==== Records shown ====

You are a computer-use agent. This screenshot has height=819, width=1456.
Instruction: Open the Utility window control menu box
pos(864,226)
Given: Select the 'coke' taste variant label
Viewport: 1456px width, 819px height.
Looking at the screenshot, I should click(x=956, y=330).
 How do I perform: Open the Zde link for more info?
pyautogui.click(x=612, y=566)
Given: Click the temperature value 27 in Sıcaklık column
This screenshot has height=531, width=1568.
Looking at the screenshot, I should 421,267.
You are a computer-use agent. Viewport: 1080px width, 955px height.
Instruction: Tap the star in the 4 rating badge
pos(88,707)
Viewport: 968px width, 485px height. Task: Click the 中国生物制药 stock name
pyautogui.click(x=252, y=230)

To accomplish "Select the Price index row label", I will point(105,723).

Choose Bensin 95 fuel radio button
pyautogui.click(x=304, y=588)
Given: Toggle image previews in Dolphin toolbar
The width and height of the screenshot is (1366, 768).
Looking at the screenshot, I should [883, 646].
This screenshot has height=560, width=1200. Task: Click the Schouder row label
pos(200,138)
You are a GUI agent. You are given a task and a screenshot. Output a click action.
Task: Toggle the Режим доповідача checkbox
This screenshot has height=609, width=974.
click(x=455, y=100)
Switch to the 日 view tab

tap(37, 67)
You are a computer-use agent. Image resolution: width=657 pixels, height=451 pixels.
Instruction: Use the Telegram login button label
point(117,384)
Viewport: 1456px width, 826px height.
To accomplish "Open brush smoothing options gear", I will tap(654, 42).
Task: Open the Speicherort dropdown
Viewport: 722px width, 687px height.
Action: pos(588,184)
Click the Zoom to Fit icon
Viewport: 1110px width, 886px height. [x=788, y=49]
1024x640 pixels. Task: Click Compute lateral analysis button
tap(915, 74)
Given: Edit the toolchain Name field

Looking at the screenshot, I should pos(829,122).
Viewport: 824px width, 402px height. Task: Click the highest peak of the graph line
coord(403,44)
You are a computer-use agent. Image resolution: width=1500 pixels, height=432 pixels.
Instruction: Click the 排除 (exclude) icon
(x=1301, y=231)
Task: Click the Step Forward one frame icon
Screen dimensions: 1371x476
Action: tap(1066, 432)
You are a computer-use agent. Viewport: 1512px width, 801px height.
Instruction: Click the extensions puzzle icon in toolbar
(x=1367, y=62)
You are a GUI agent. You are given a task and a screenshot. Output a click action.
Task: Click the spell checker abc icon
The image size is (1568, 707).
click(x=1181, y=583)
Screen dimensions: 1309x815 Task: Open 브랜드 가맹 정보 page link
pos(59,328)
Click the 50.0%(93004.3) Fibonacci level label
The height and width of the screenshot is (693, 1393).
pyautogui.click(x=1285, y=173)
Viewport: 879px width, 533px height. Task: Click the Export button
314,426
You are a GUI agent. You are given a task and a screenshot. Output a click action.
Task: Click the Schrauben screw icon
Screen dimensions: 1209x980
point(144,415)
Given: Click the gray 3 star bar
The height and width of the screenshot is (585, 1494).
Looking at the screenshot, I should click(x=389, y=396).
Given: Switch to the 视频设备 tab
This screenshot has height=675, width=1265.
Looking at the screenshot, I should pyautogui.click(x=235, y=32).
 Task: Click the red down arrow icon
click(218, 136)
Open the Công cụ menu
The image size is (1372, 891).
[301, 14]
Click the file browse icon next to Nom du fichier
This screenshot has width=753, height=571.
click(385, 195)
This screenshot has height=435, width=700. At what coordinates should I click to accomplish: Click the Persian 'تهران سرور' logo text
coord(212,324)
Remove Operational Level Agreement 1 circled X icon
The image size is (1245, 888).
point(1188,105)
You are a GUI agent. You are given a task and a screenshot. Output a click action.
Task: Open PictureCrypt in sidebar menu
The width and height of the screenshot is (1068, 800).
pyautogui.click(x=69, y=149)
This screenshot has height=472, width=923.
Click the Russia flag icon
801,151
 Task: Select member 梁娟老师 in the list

====

Task goal — List every line in the records above that contains the word "resolution", copying each such line in full.

Exercise solution —
You are a computer-use agent. Image resolution: width=657 pixels, height=451 pixels.
You are a computer-use agent. Image resolution: width=1500 pixels, height=432 pixels.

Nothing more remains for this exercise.